Cindi Bulla, chairman-elect of Texas Realtors, said that her association is trying to change the vernacular, jettisoning the term disruptors in favor of innovators. “They’ve always been around in different forms,” she said of disruptors. “It’s almost like you can match a decade to this or that new, quote-unquote, ‘disrupter.’ One of the things we as an association have to be really clear about is that those so-called disruptors are our members. The duties that we have to one member are no more or no less than the duties that we have to all of our members. I think our role is really limited to providing member awareness, and particularly providing consumer awareness that the consumer has choices, and those choices are many. What might fit one consumer might not fit another consumer.”

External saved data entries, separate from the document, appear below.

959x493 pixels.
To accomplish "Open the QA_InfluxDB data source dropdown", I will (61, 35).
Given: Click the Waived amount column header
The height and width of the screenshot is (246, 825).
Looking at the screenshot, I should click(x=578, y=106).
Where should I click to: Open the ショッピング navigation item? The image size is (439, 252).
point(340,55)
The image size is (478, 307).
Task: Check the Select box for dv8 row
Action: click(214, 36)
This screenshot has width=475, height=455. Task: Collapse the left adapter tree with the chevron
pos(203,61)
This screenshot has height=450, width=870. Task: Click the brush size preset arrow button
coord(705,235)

Communication challenges with a growing base

Bob Goldberg, chief executive officer of the National Association of Realtors, said his organization is constantly working to improve lines of communication so that he and his board can understand the mindset of its members. When he became CEO two years ago, Goldberg implemented an executive outreach program to strengthen those ties with members and increase engagement.

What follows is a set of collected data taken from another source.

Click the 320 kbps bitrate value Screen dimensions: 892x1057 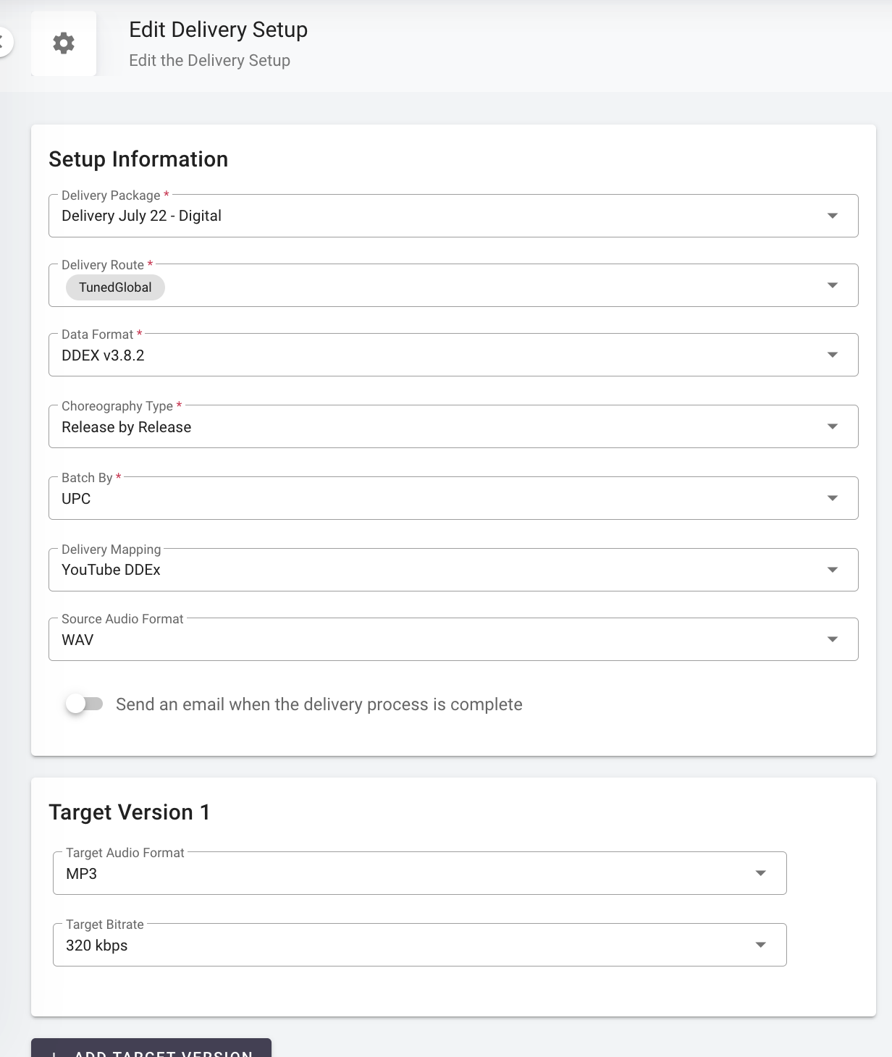pos(96,946)

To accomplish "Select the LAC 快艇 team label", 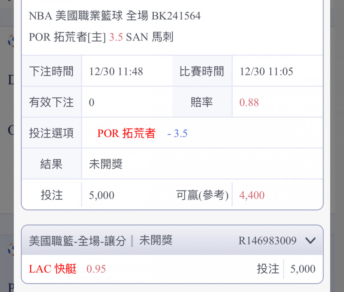I will 53,269.
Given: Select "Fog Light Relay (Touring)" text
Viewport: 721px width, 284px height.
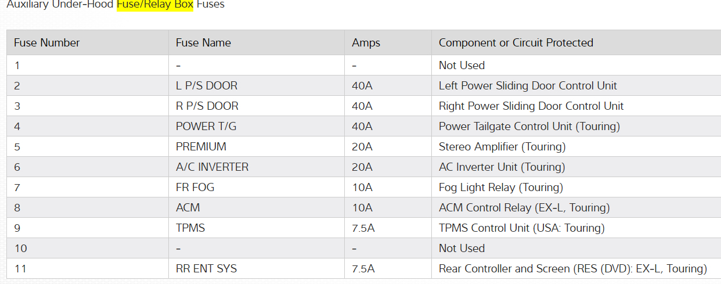Looking at the screenshot, I should click(500, 187).
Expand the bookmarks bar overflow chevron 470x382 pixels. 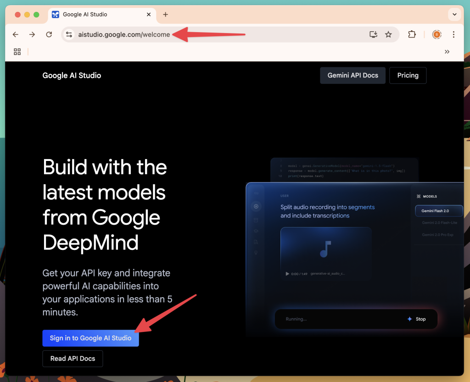pyautogui.click(x=447, y=52)
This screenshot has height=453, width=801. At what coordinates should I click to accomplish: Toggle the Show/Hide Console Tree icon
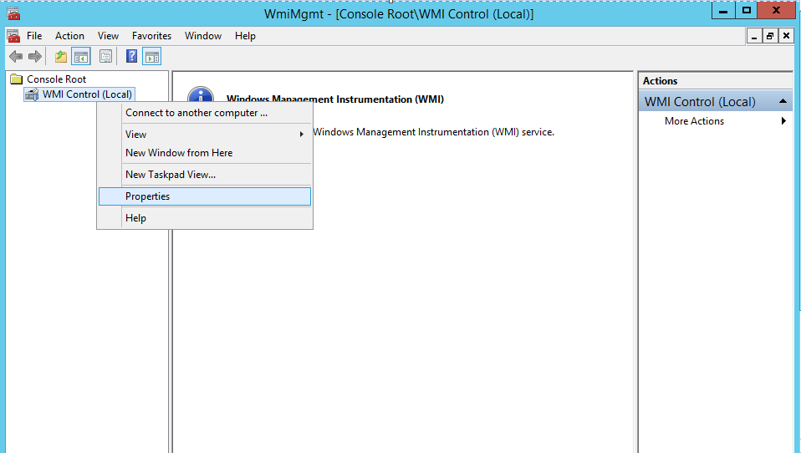pos(81,57)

“I created a team whose only job is member engagement: to go out and make sure that they are talking, engaging, showing up at meetings and doing a lot of face-to-face things that I think a lot of associations over the years have lost the ability to do,” he said. “We have [nearly] 1.4 million members, so it’s a big task to go out and really get in front of people.”

At the national level, the organization also has to stay in touch with smaller associations that make up the three-way agreement of local, state and national groups. Goldberg saw a gap there as well and instituted a plan to keep staff involved in what’s happening across the country. “I assign two or more of our senior executives and our vice presidents to each of our respective 13 regions around the country,” Goldberg said. “They have responsibility for going out and ensuring member outreach.” 

Goldberg’s efforts appear to be working. Membership numbers remain strong for the largest association. However, these figures do tend to follow the market, and recently the market has been pretty positive for real estate. In 2012, during the height of the housing crisis, membership dipped below the $1 million mark. While the recession that some economists are bracing for isn’t expected to have such a close tie with the real estate industry as the last one did, any economic downturn could cause members to reconsider their business expenses, and dues dollars certainly aren’t immune to that. 

HAR stays on top of member needs by soliciting feedback from members. The group’s executive committee attends local meetings to find out what agents need and where the association can make improvements. Nugent said members seldom complain about where their dues go, but that misconceptions about the association’s policies and priorities sometimes need to be addressed.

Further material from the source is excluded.